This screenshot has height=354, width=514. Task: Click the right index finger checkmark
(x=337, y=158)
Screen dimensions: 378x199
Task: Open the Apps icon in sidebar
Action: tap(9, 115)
..........
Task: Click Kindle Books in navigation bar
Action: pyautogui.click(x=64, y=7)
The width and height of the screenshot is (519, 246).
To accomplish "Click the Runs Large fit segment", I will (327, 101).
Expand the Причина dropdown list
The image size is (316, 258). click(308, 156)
..........
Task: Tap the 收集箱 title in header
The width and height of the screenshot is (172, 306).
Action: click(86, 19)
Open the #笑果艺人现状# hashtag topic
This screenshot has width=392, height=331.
..........
Problem description: Return, unchanged, the run of lines above that opens with the line containing "Open the #笑果艺人现状# hashtag topic" and closes with the line containing "This screenshot has width=392, height=331.". Include both.

Response:
Open the #笑果艺人现状# hashtag topic
This screenshot has width=392, height=331.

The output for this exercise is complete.